The area of the triangle formed by points of intersection of parabola y=a(x−3)(x+2) with the coordinate axes is 10. Find a if it is known that parabola opens upward.

Answer 1

Answer: a = 2/3

Explanation:

y-intercept: y=a(2)(-3) = -6a

x-intercepts: (-2,0) , (3,0)

height = -6a

base = 5

Area = 10 = 0.5 x 5 x -6a

10 = -15 a

a = -2/3

BUT a>0 since it opens upwards, so:

a = 2/3

Answer 2

Answer: a = 4

Explanation: Area of a triangle is calculated as:
`A_(t)=(b.h)/(2)`.

The triangle formed by the parabola has base (b) equal to the distance between the points where the graph touches x-axis and height (h) is the point where graph touches the y-axis.

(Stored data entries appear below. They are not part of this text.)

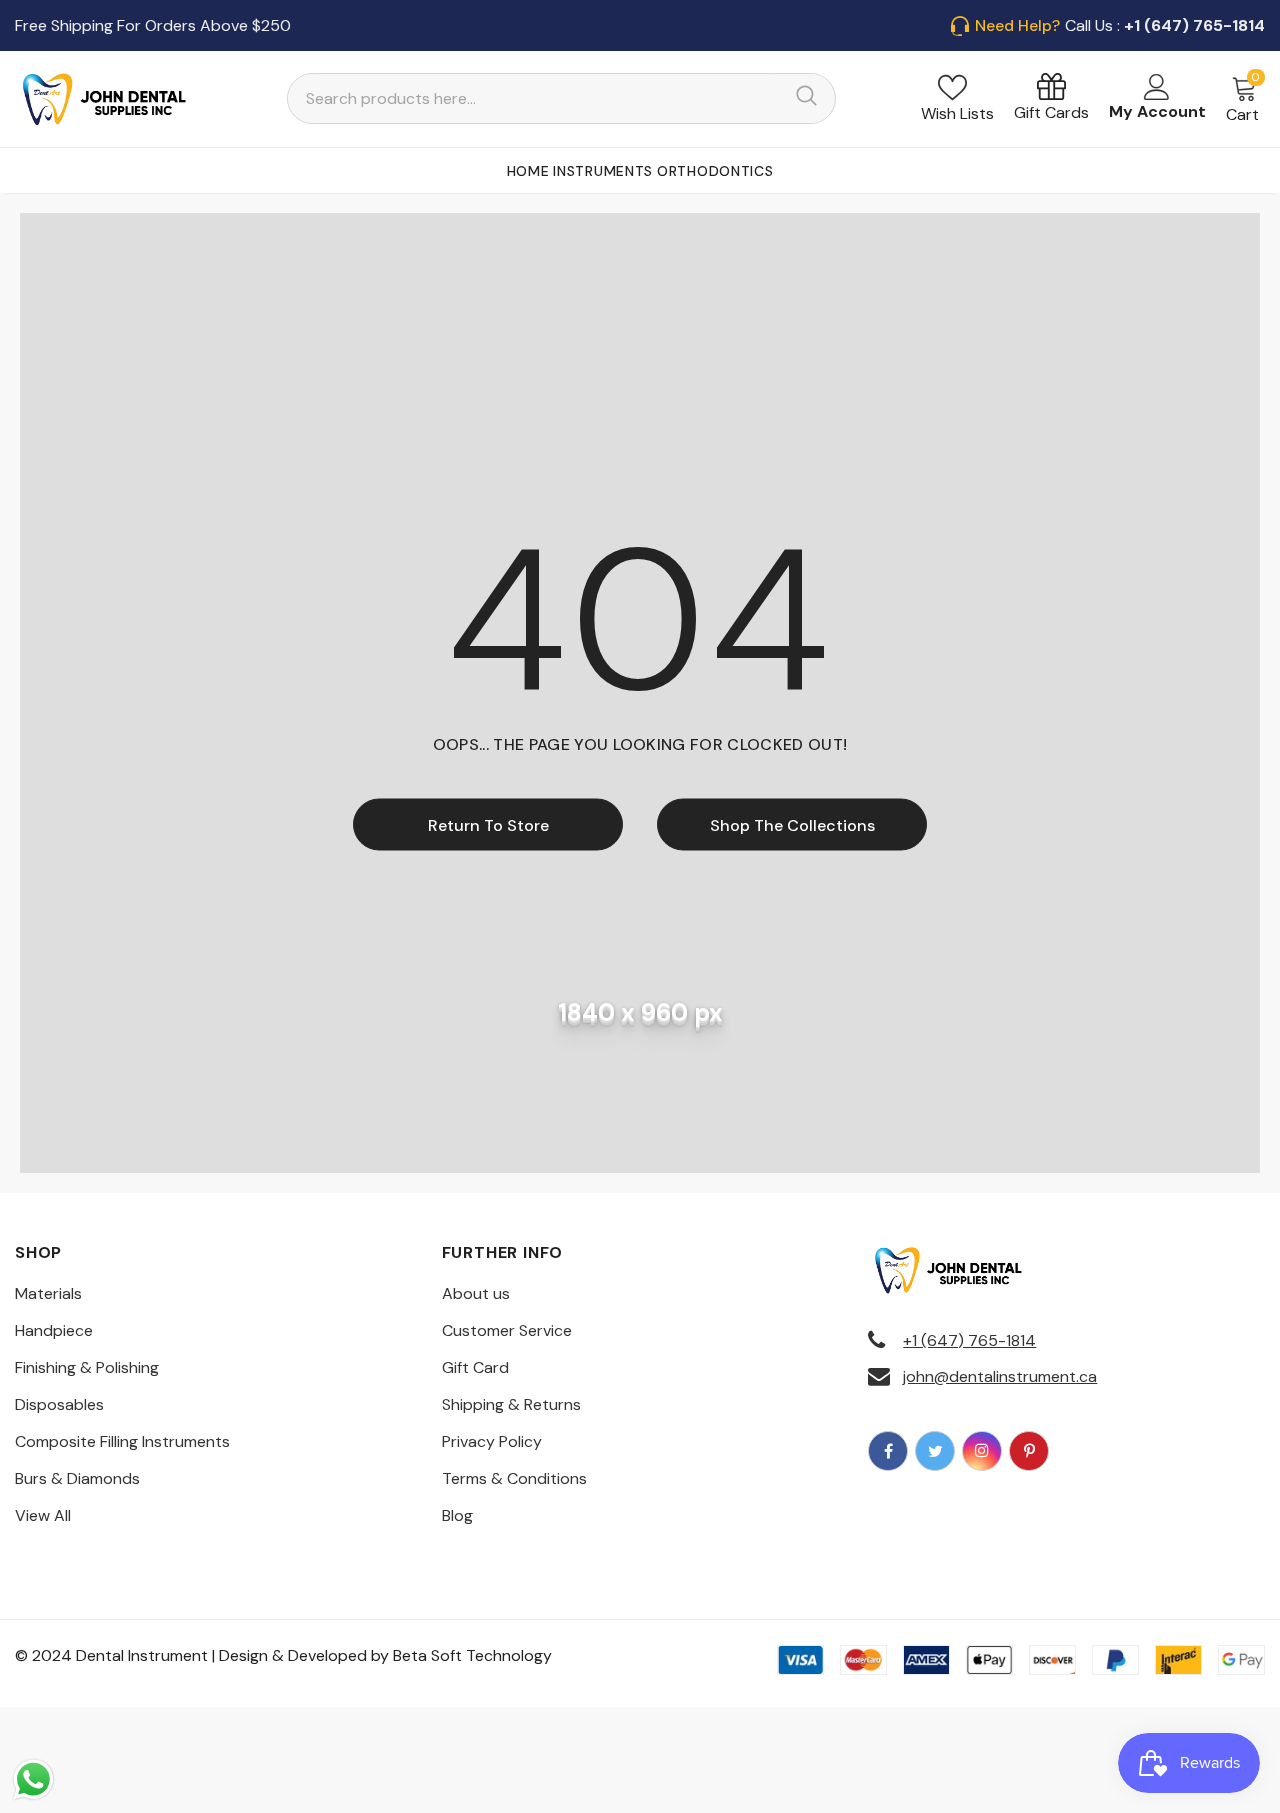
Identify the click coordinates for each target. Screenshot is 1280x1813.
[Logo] (105, 99)
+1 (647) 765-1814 (969, 1340)
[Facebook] (888, 1451)
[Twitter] (935, 1451)
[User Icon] (1157, 87)
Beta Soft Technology (472, 1655)
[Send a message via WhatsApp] (33, 1779)
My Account (1157, 111)
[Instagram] (982, 1451)
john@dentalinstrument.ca (1000, 1376)
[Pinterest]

The points on the x-axis are the roots of the quadratic equation:

a(x-3)(x+2)=0

(x-3)(x+2)=0

x - 3 = 0

x = 3

or

x + 2 = 0

x = -2

So, base is the distance between (-2,0) and (3,0).

Since they are in the same coordinate, distance will be:

b = 3 - (-2)

b = 5

Area of the triangle is 10. So constant a is

`10=(5.a)/(2)`

5a = 10.2

a = 4

The constant a of the function y = a(x-3)(x+2) is 4.